勝負カードを切った政府・日銀
記録的な水準となっている円安・ドル高に歯止めをかけるため、政府・日銀が、24年ぶりとなる円買いドル売りの為替介入に踏み切った。輸入品の価格上昇などを通じて、家計や企業の負担が一段と増していくなか、温存していたカードを切って勝負に出た形だ
運命の22日を振り返る。日本時間の未明、アメリカのFRB=連邦準備制度理事会が、大幅な利上げを決めたことを発表。この決定を受けて、円相場は、一時1ドル=144円台後半まで円安が進んだあと、日銀の金融政策決定会合の結果待ちの様相を見せていた。
正午前に、日銀の「大規模な金融緩和の継続」の結果が公表されると、日米の金利差が開いていくことを意識した円売りが勢いを増し、約24年ぶりに一時1ドル=145円台に突入した。
この記事の画像(7枚)今月14日、為替介入の準備とされる日銀による「レートチェック」が145円目前で行われたことから市場では「政府・日銀の防衛ラインは145円だ」との観測も出ていたが、その水準を突破した格好となった。
午後1時半、為替政策をとりしきる財務省の神田財務官は、報道陣に「為替の過度な変動は家計や企業に非常に悪影響を及ぼし、容認できるものではない」と市場をけん制したうえで、介入について「スタンバイの状態だ」と話し、円相場はいったん144円台に戻った。
午後3時半、日銀の黒田総裁の会見が始まった。総裁が「金融緩和を続けることにまったく変わりはない」としたうえで、「当面金利は引き上げるということはない」と発言し、金融政策の先行き指針の修正についても、「2~3年後の話として考えていい」との認識を示すなか、為替は再び円安への動きを加速させ、145円台後半まで下落した。

-- 課題 --
為替介入の記事の全文を、一字一句変えずに複写せよ。 解答の根拠は為替介入の記事のみに限定すること。

-- 提供データ --
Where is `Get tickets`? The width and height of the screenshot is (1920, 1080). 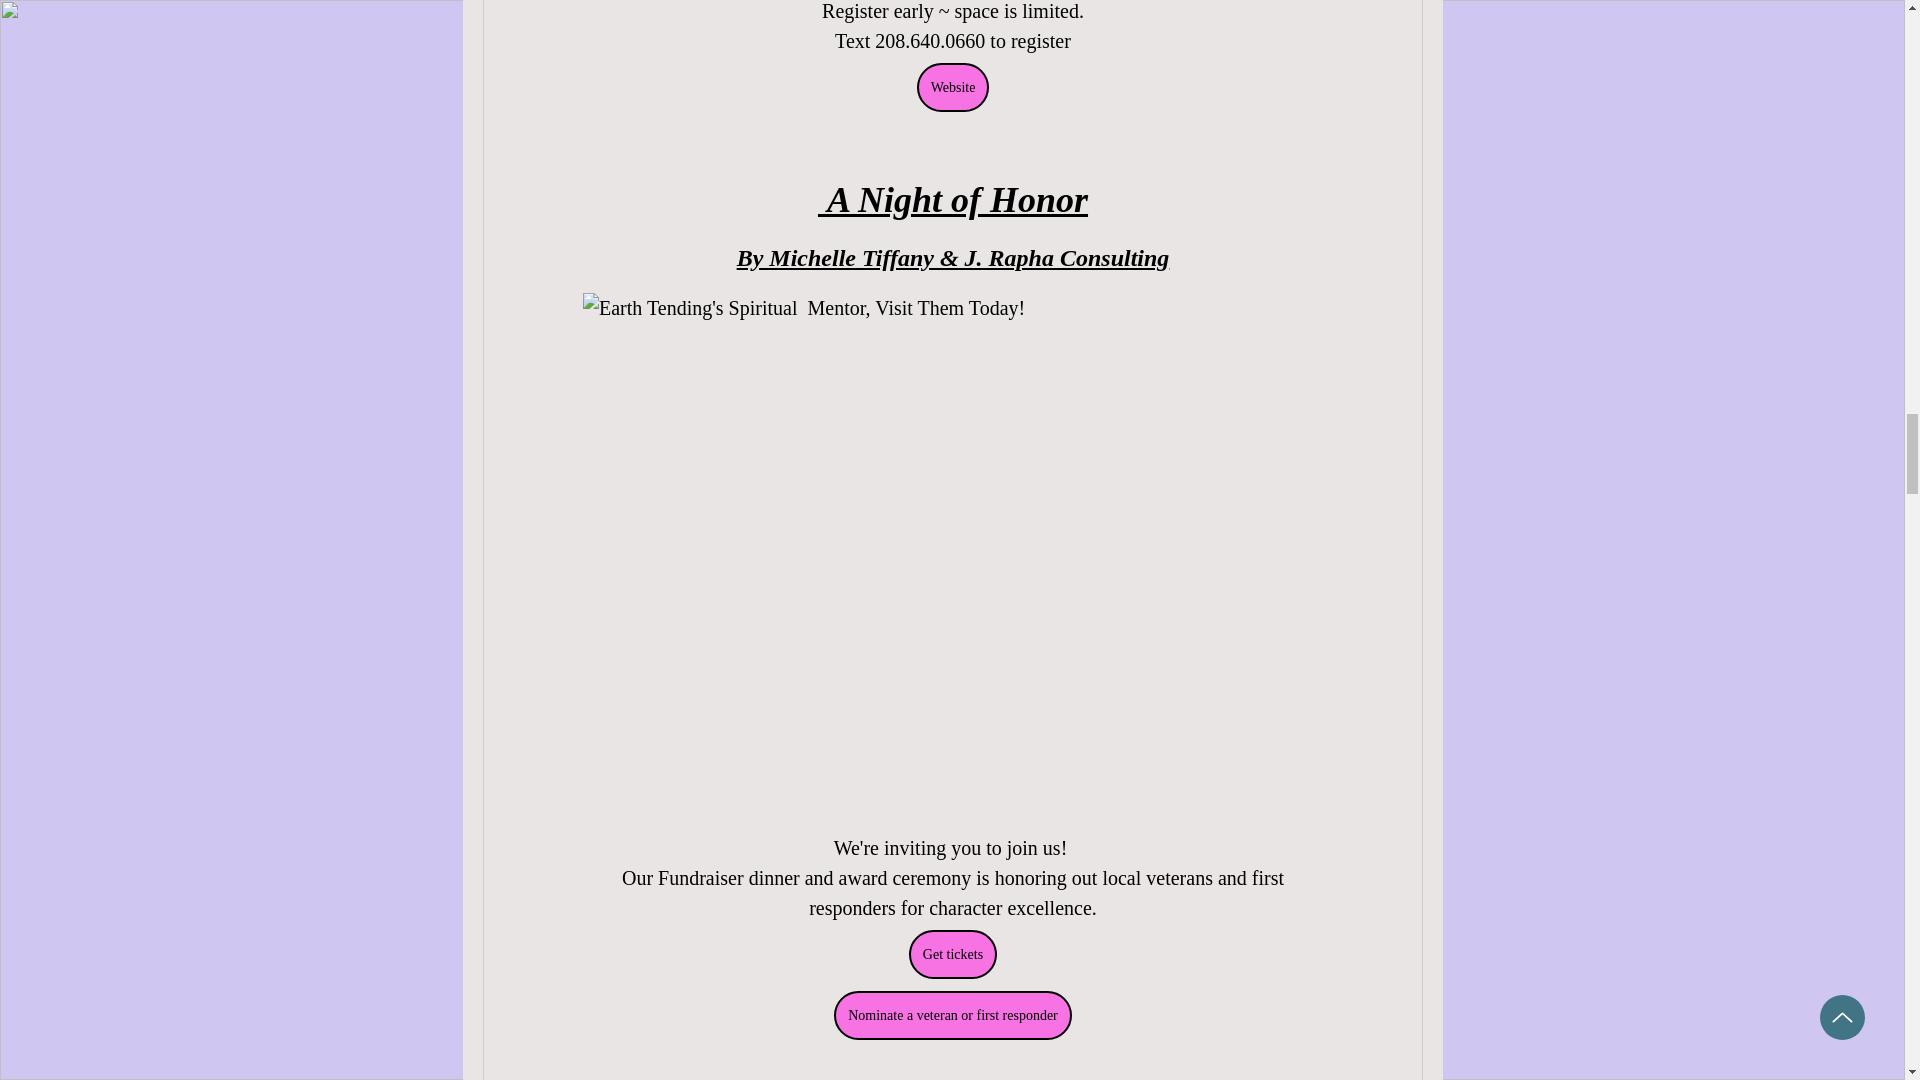 Get tickets is located at coordinates (952, 954).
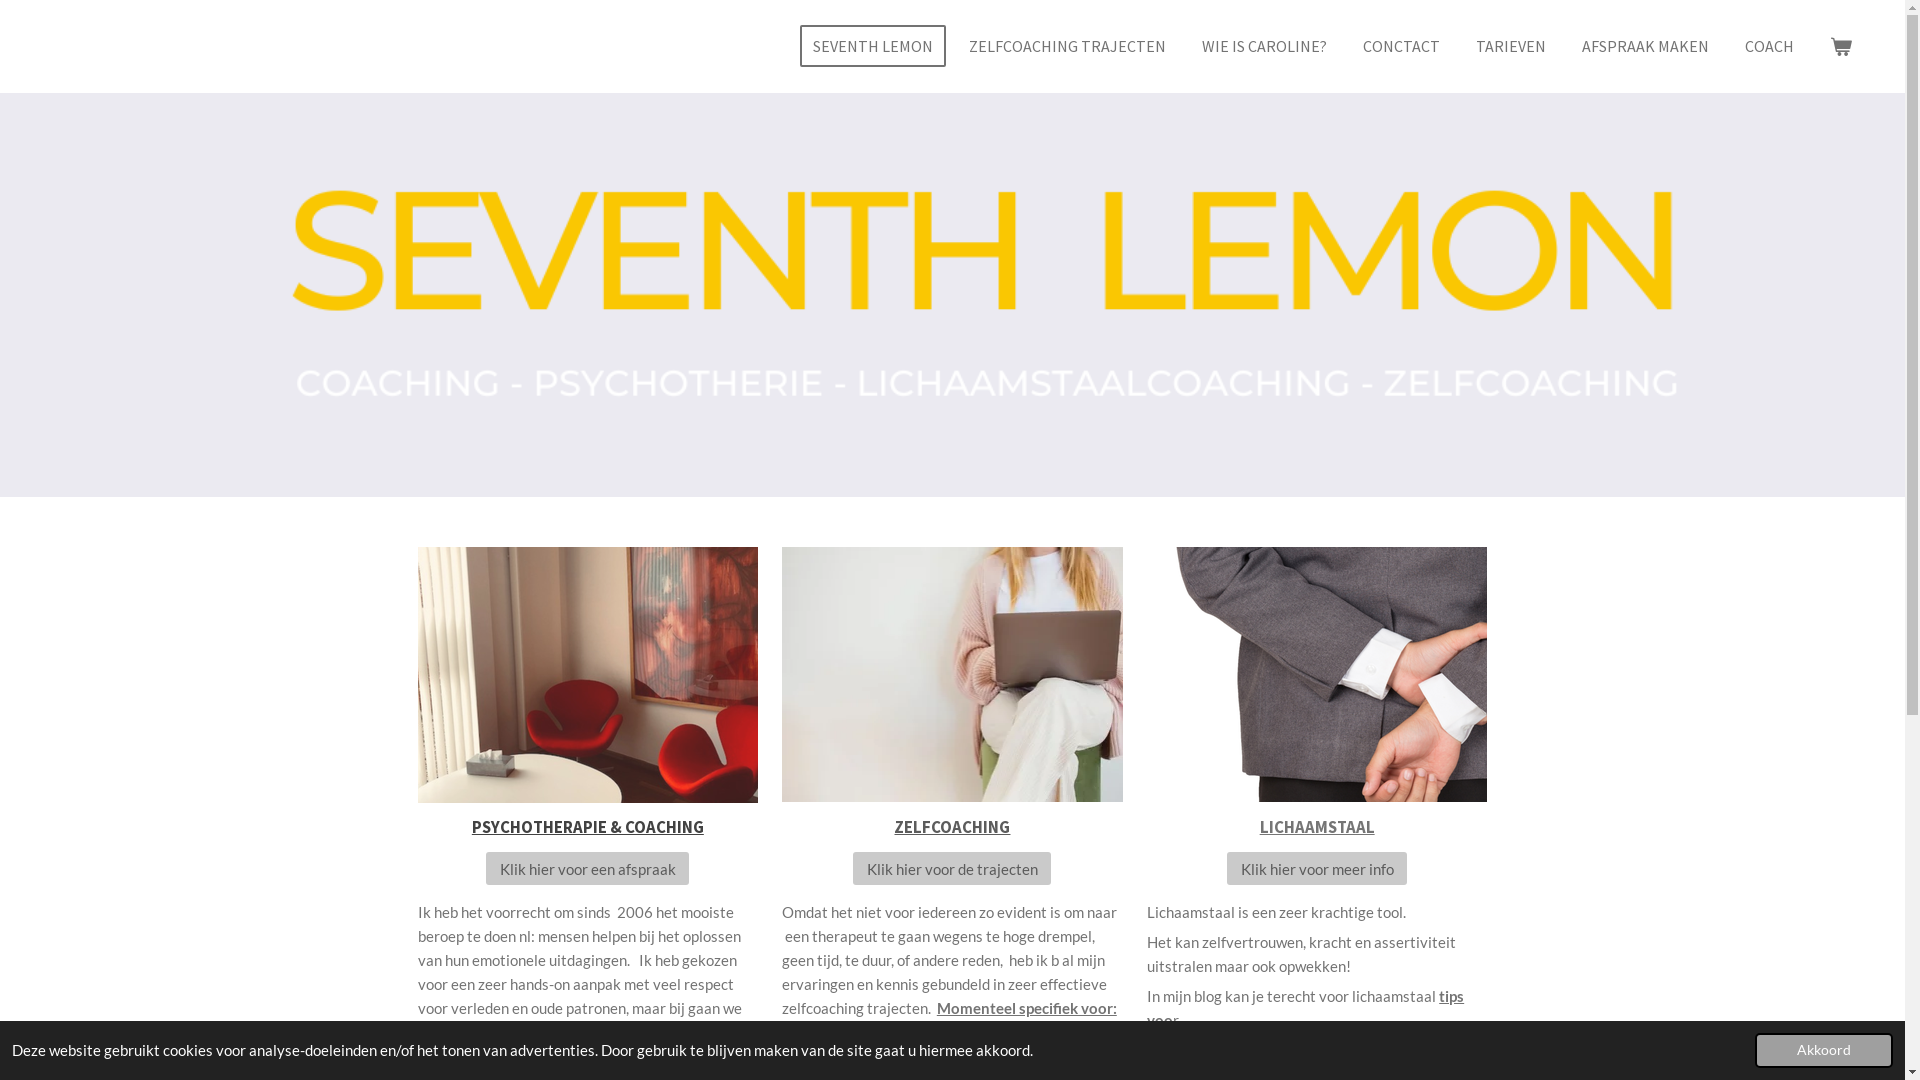 The image size is (1920, 1080). Describe the element at coordinates (1841, 46) in the screenshot. I see `Bekijk winkelwagen` at that location.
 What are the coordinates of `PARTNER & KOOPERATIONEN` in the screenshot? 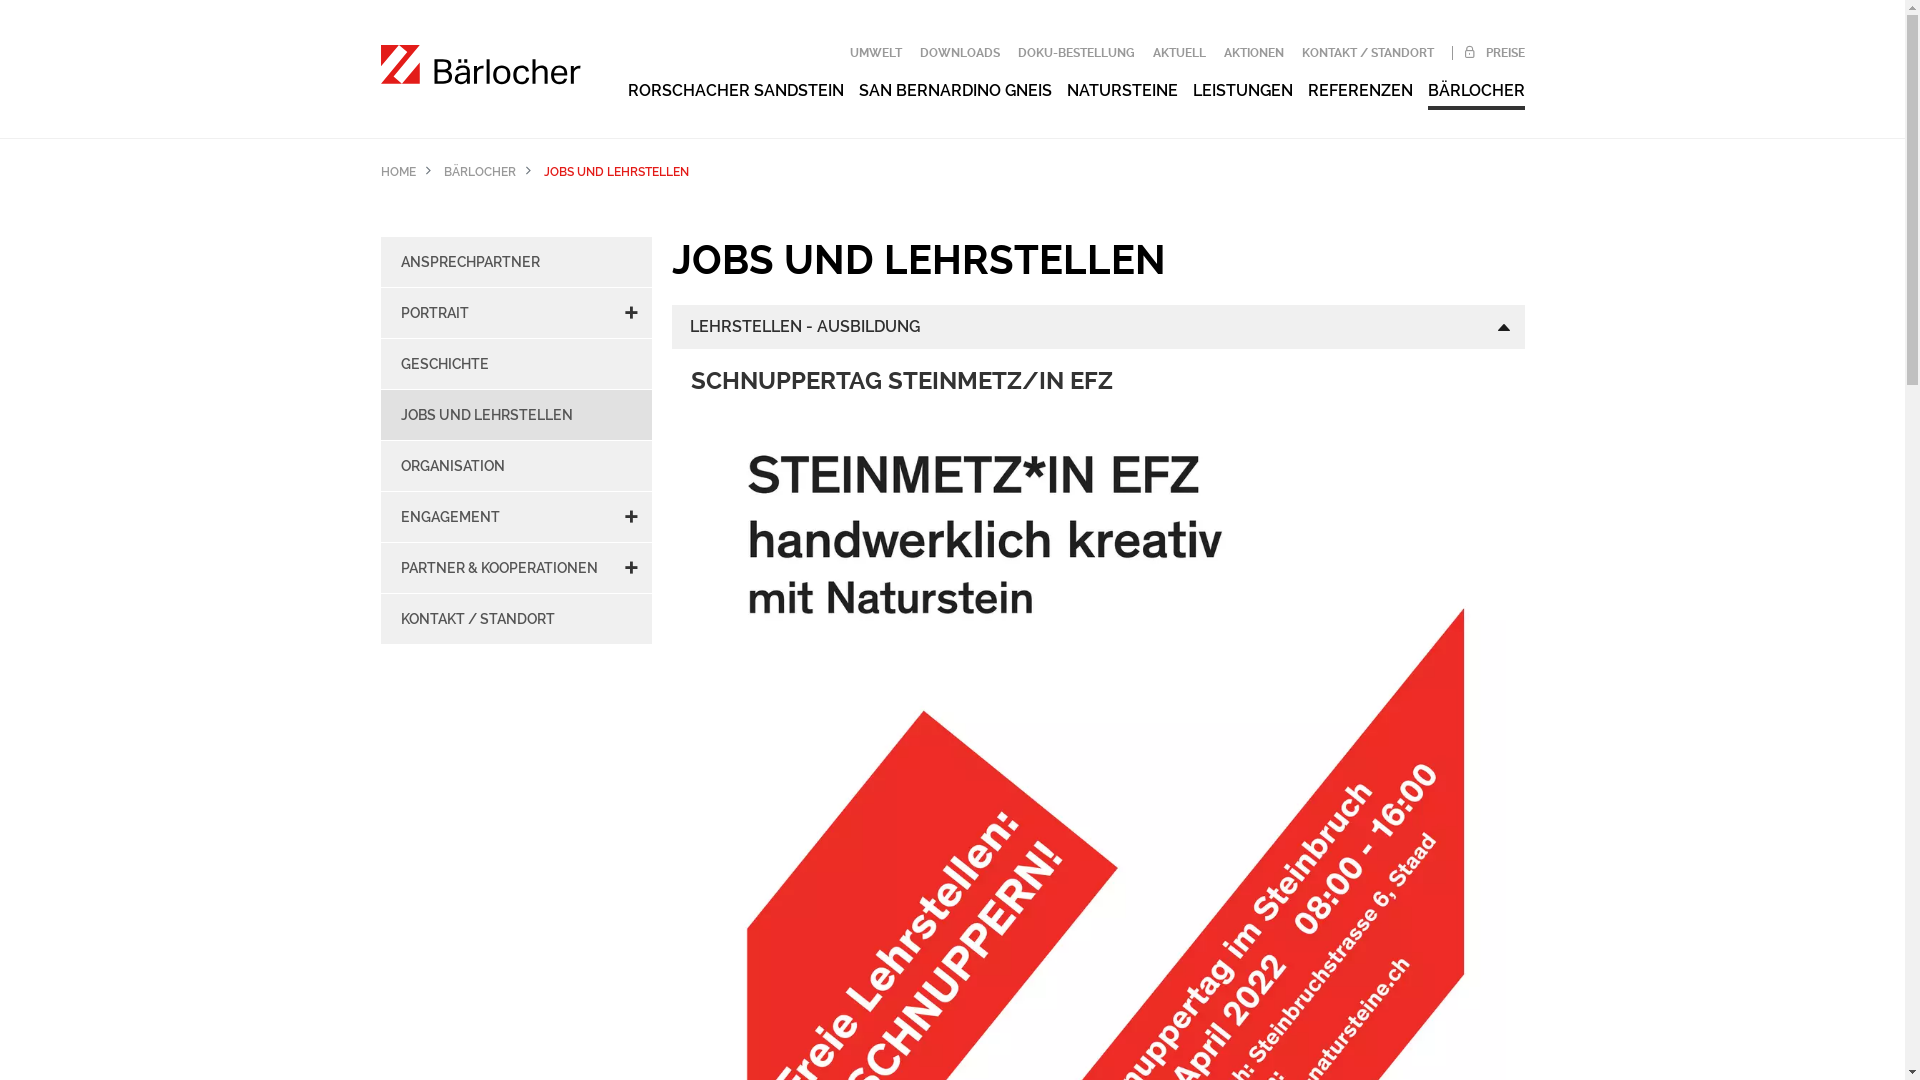 It's located at (516, 568).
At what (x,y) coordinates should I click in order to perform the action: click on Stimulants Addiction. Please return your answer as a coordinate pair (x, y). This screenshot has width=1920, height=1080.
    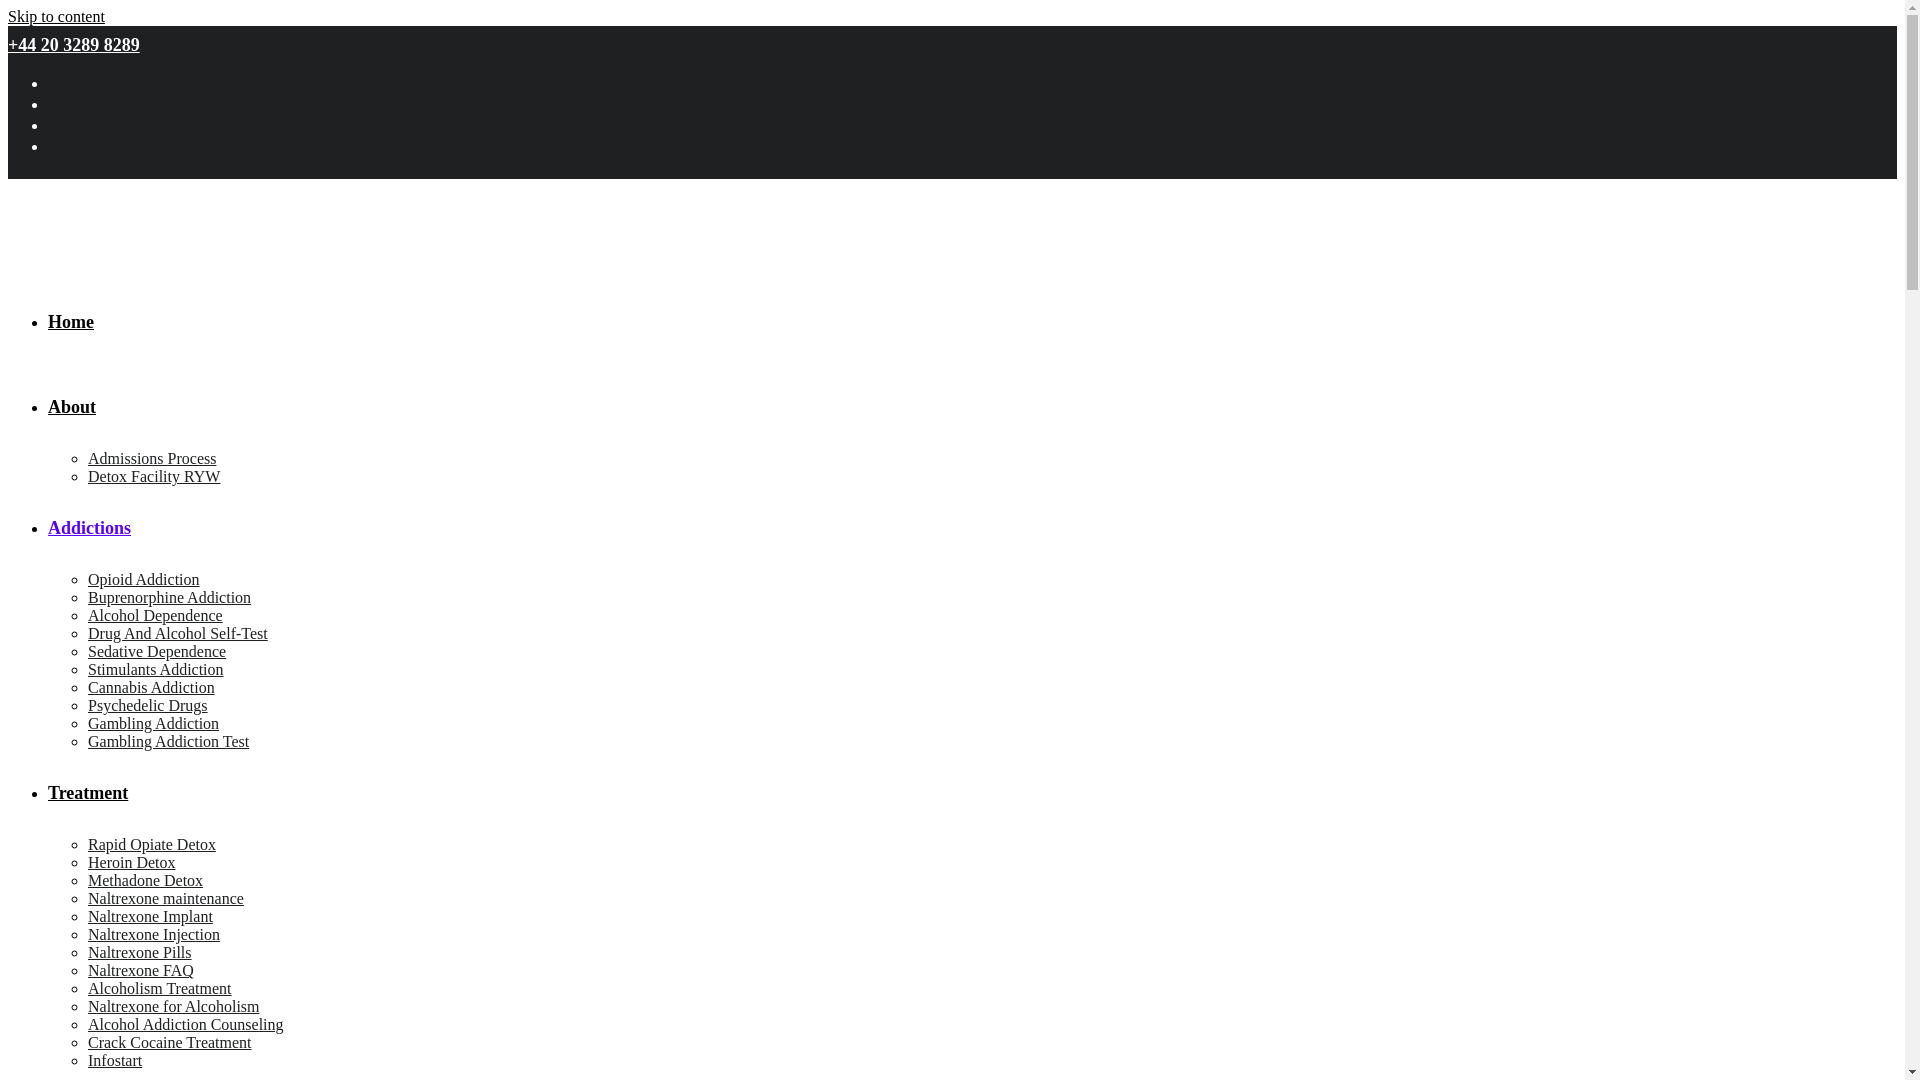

-- 本課題の結果 --
勝負カードを切った政府・日銀
記録的な水準となっている円安・ドル高に歯止めをかけるため、政府・日銀が、24年ぶりとなる円買いドル売りの為替介入に踏み切った。輸入品の価格上昇などを通じて、家計や企業の負担が一段と増していくなか、温存していたカードを切って勝負に出た形だ
運命の22日を振り返る。日本時間の未明、アメリカのFRB=連邦準備制度理事会が、大幅な利上げを決めたことを発表。この決定を受けて、円相場は、一時1ドル=144円台後半まで円安が進んだあと、日銀の金融政策決定会合の結果待ちの様相を見せていた。
正午前に、日銀の「大規模な金融緩和の継続」の結果が公表されると、日米の金利差が開いていくことを意識した円売りが勢いを増し、約24年ぶりに一時1ドル=145円台に突入した。
この記事の画像(7枚)今月14日、為替介入の準備とされる日銀による「レートチェック」が145円目前で行われたことから市場では「政府・日銀の防衛ラインは145円だ」との観測も出ていたが、その水準を突破した格好となった。
午後1時半、為替政策をとりしきる財務省の神田財務官は、報道陣に「為替の過度な変動は家計や企業に非常に悪影響を及ぼし、容認できるものではない」と市場をけん制したうえで、介入について「スタンバイの状態だ」と話し、円相場はいったん144円台に戻った。
午後3時半、日銀の黒田総裁の会見が始まった。総裁が「金融緩和を続けることにまったく変わりはない」としたうえで、「当面金利は引き上げるということはない」と発言し、金融政策の先行き指針の修正についても、「2~3年後の話として考えていい」との認識を示すなか、為替は再び円安への動きを加速させ、145円台後半まで下落した。